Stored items
= = = = = = =
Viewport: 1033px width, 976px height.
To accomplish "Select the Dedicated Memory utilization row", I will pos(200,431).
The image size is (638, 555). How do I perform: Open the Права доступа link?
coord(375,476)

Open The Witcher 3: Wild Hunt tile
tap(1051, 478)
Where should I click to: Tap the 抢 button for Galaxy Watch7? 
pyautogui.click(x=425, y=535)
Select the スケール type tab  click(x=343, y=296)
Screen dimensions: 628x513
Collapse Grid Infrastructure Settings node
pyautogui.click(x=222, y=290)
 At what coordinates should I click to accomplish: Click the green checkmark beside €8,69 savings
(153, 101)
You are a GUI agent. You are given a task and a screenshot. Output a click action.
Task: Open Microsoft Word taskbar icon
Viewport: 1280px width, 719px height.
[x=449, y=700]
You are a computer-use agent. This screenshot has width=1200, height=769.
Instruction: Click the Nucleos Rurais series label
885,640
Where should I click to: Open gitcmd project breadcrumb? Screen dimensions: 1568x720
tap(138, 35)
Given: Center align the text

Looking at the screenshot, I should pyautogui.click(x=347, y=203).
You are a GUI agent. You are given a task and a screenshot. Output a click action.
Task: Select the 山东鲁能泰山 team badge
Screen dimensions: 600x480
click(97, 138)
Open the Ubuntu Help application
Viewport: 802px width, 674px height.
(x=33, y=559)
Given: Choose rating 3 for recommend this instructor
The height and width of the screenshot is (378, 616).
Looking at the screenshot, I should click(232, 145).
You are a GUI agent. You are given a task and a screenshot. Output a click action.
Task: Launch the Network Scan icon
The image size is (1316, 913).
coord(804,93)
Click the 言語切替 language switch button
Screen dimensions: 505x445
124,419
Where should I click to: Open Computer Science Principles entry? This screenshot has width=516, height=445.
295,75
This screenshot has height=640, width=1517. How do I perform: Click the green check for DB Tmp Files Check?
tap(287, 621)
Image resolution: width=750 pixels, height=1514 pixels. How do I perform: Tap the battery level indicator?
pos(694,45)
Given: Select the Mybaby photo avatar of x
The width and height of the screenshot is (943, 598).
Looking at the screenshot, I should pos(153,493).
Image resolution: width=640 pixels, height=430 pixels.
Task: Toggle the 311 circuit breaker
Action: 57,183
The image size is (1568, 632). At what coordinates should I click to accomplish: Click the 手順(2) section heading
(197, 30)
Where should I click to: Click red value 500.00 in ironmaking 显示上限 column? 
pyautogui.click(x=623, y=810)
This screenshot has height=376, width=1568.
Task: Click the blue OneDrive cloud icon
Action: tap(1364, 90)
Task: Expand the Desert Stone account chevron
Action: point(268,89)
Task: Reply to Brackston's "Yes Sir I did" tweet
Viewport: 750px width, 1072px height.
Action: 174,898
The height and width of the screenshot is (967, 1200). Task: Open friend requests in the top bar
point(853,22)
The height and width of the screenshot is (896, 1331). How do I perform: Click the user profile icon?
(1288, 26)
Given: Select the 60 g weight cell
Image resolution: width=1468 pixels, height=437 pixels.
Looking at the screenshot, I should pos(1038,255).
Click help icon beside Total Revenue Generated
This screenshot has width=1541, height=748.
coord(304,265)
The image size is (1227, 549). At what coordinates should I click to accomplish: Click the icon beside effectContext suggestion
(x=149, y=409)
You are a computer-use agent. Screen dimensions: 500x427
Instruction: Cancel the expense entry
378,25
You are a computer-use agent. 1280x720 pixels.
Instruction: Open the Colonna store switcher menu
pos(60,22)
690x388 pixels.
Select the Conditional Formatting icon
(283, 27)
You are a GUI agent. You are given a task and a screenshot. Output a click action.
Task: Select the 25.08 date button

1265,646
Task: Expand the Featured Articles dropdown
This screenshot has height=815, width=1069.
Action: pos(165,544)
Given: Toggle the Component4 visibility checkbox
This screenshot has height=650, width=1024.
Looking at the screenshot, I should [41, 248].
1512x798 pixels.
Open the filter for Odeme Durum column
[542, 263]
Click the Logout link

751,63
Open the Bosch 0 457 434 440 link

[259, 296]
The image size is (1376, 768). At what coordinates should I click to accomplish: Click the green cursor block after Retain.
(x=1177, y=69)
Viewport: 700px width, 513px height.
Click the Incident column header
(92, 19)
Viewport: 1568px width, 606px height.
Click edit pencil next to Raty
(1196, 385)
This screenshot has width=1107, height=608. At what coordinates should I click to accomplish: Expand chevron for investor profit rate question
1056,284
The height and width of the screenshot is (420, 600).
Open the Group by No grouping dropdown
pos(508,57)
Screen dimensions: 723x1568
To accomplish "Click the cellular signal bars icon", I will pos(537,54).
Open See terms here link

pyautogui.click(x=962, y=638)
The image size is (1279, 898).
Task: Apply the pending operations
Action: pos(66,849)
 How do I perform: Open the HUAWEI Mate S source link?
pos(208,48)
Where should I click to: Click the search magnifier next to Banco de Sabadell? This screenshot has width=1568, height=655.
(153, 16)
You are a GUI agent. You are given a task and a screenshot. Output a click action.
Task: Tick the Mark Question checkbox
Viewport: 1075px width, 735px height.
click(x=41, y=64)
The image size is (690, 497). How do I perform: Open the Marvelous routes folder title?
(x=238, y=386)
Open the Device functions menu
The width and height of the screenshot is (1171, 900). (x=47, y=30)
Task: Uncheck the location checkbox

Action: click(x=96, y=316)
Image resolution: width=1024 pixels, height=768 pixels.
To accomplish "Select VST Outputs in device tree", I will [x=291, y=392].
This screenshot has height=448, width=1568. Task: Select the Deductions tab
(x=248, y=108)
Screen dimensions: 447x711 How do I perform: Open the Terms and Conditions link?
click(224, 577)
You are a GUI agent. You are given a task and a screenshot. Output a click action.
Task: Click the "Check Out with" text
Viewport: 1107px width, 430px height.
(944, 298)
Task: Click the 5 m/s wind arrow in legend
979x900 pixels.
= = = = = = =
Each line of the data is to be output exactly, with none skipped.

— RESULT FOR THIS EXERCISE —
Viewport: 1033px width, 976px height.
To accomplish "Select the Dedicated Memory utilization row", I will pos(200,431).
The image size is (638, 555). How do I perform: Open the Права доступа link?
coord(375,476)

Open The Witcher 3: Wild Hunt tile
tap(1051, 478)
Where should I click to: Tap the 抢 button for Galaxy Watch7? 
pyautogui.click(x=425, y=535)
Select the スケール type tab  click(x=343, y=296)
Screen dimensions: 628x513
Collapse Grid Infrastructure Settings node
pyautogui.click(x=222, y=290)
 At what coordinates should I click to accomplish: Click the green checkmark beside €8,69 savings
(153, 101)
You are a GUI agent. You are given a task and a screenshot. Output a click action.
Task: Open Microsoft Word taskbar icon
Viewport: 1280px width, 719px height.
[x=449, y=700]
You are a computer-use agent. This screenshot has width=1200, height=769.
Instruction: Click the Nucleos Rurais series label
885,640
Where should I click to: Open gitcmd project breadcrumb? Screen dimensions: 1568x720
tap(138, 35)
Given: Center align the text

Looking at the screenshot, I should pyautogui.click(x=347, y=203).
You are a GUI agent. You are given a task and a screenshot. Output a click action.
Task: Select the 山东鲁能泰山 team badge
Screen dimensions: 600x480
click(97, 138)
Open the Ubuntu Help application
Viewport: 802px width, 674px height.
(x=33, y=559)
Given: Choose rating 3 for recommend this instructor
The height and width of the screenshot is (378, 616).
Looking at the screenshot, I should click(232, 145).
You are a GUI agent. You are given a task and a screenshot. Output a click action.
Task: Launch the Network Scan icon
The image size is (1316, 913).
coord(804,93)
Click the 言語切替 language switch button
Screen dimensions: 505x445
124,419
Where should I click to: Open Computer Science Principles entry? This screenshot has width=516, height=445.
295,75
This screenshot has height=640, width=1517. How do I perform: Click the green check for DB Tmp Files Check?
tap(287, 621)
Image resolution: width=750 pixels, height=1514 pixels. How do I perform: Tap the battery level indicator?
pos(694,45)
Given: Select the Mybaby photo avatar of x
The width and height of the screenshot is (943, 598).
Looking at the screenshot, I should pos(153,493).
Image resolution: width=640 pixels, height=430 pixels.
Task: Toggle the 311 circuit breaker
Action: 57,183
The image size is (1568, 632). At what coordinates should I click to accomplish: Click the 手順(2) section heading
(197, 30)
Where should I click to: Click red value 500.00 in ironmaking 显示上限 column? 
pyautogui.click(x=623, y=810)
This screenshot has height=376, width=1568.
Task: Click the blue OneDrive cloud icon
Action: tap(1364, 90)
Task: Expand the Desert Stone account chevron
Action: point(268,89)
Task: Reply to Brackston's "Yes Sir I did" tweet
Viewport: 750px width, 1072px height.
Action: 174,898
The height and width of the screenshot is (967, 1200). Task: Open friend requests in the top bar
point(853,22)
The height and width of the screenshot is (896, 1331). How do I perform: Click the user profile icon?
(1288, 26)
Given: Select the 60 g weight cell
Image resolution: width=1468 pixels, height=437 pixels.
Looking at the screenshot, I should pos(1038,255).
Click help icon beside Total Revenue Generated
This screenshot has width=1541, height=748.
coord(304,265)
The image size is (1227, 549). At what coordinates should I click to accomplish: Click the icon beside effectContext suggestion
(x=149, y=409)
You are a computer-use agent. Screen dimensions: 500x427
Instruction: Cancel the expense entry
378,25
You are a computer-use agent. 1280x720 pixels.
Instruction: Open the Colonna store switcher menu
pos(60,22)
690x388 pixels.
Select the Conditional Formatting icon
(283, 27)
You are a GUI agent. You are given a task and a screenshot. Output a click action.
Task: Select the 25.08 date button

1265,646
Task: Expand the Featured Articles dropdown
This screenshot has height=815, width=1069.
Action: pos(165,544)
Given: Toggle the Component4 visibility checkbox
This screenshot has height=650, width=1024.
Looking at the screenshot, I should [41, 248].
1512x798 pixels.
Open the filter for Odeme Durum column
[542, 263]
Click the Logout link

751,63
Open the Bosch 0 457 434 440 link

[259, 296]
The image size is (1376, 768). At what coordinates should I click to accomplish: Click the green cursor block after Retain.
(x=1177, y=69)
Viewport: 700px width, 513px height.
Click the Incident column header
(92, 19)
Viewport: 1568px width, 606px height.
Click edit pencil next to Raty
(1196, 385)
This screenshot has width=1107, height=608. At what coordinates should I click to accomplish: Expand chevron for investor profit rate question
1056,284
The height and width of the screenshot is (420, 600).
Open the Group by No grouping dropdown
pos(508,57)
Screen dimensions: 723x1568
To accomplish "Click the cellular signal bars icon", I will pos(537,54).
Open See terms here link

pyautogui.click(x=962, y=638)
The image size is (1279, 898).
Task: Apply the pending operations
Action: pos(66,849)
 How do I perform: Open the HUAWEI Mate S source link?
pos(208,48)
Where should I click to: Click the search magnifier next to Banco de Sabadell? This screenshot has width=1568, height=655.
(153, 16)
You are a GUI agent. You are given a task and a screenshot. Output a click action.
Task: Tick the Mark Question checkbox
Viewport: 1075px width, 735px height.
click(x=41, y=64)
The image size is (690, 497). How do I perform: Open the Marvelous routes folder title?
(x=238, y=386)
Open the Device functions menu
The width and height of the screenshot is (1171, 900). (x=47, y=30)
Task: Uncheck the location checkbox

Action: click(x=96, y=316)
Image resolution: width=1024 pixels, height=768 pixels.
To accomplish "Select VST Outputs in device tree", I will [x=291, y=392].
This screenshot has height=448, width=1568. Task: Select the Deductions tab
(x=248, y=108)
Screen dimensions: 447x711 How do I perform: Open the Terms and Conditions link?
click(224, 577)
You are a GUI agent. You are given a task and a screenshot. Output a click action.
Task: Click the "Check Out with" text
Viewport: 1107px width, 430px height.
(944, 298)
Task: Click the 5 m/s wind arrow in legend
979x900 pixels.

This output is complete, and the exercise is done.